Passage shown:
The company noted “significant contract wins” in what it described as its Market Clients segment, notably with Jaguar Land Rover (JLR), for which it is delivering cars produced in Graz, Austria under contract to several Western European markets. It is also sequencing components to JLR’s Halewood plant in the UK from a new £10m ($13.2m) near Liverpool. In addition it is providing line feeding services to VW’s plant in Argentina and has established a parts and accessories warehouse in Buenos Aires. Gefco is also handling deliveries for Tesla to European markets, as well as Dubai and Jordan, and offering a range of services to Audi, Volvo and Renault-Nissan. It also secured new business with repair company Carglass and London Electric Vehicles, the UK-based taxi maker owned by Chinese vehicle maker Geely.

Gefco’s Industrial Services division also established a contract last year for modular sub-assembly of dashboards for an unnamed automotive customer.

Our strategy continues to delivery growth, as demonstrated by an improvement over over 8% year-on-year in revenue from Market Clients,” said Luc Nadal, president and chairman of the management board at Gefco Group. “Our operational excellence programme, commenced in 2014, has made strong progress in turning around the company’s historically loss-making divisions and reached a milestone in 2017 with both our Overland and Freight Forwarding business returning to profit.”

Exercises to complete:
A - According to the Gefco passage, which company owns London Electric Vehicles?
B - Write the next part of the Gefco passage, starting after its last sentence.
The listing after this point is not needed.

Dataset extract:
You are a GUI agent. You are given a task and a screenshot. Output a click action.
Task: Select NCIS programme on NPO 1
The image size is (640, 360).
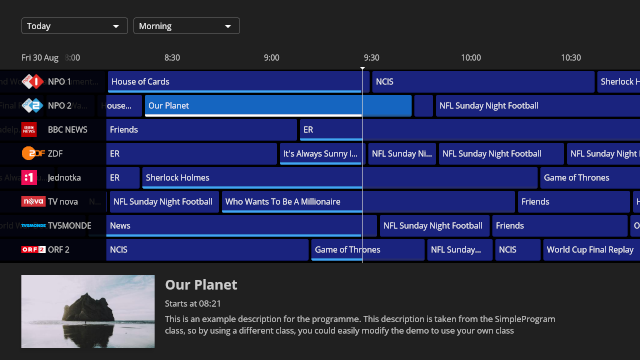click(483, 82)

Results for the exercise:
A - Chinese vehicle maker Geely owns London Electric Vehicles.

B -
As the company revealed back in January at a meeting in Paris, Gefco has also been investing in new business, supported by its majority owner, Russian Railways. Last year the company bought rail and compound assets from Rail Trans Auto in Russia to support exports to neighbouring countries, developed inbound logistics services for its customers in Iran and created a strategy for regionally focused fleet operations in the finished vehicle sector.

Gefco also said in its annual statement that it remained focused on a ‘test and learn’ approach to new and relevant technology for the benefit of customers.

We are running several pilots and preparing others for areas such as IoT [internet of things] to follow containers using low frequency networks and [artificial intelligence] for optimising truck rotations,” said a spokesperson for the company. “We are also preparing an real size test for robots handling cars on a compound.”

PSA revealed last month that it was selling its remaining 25% in Gefco.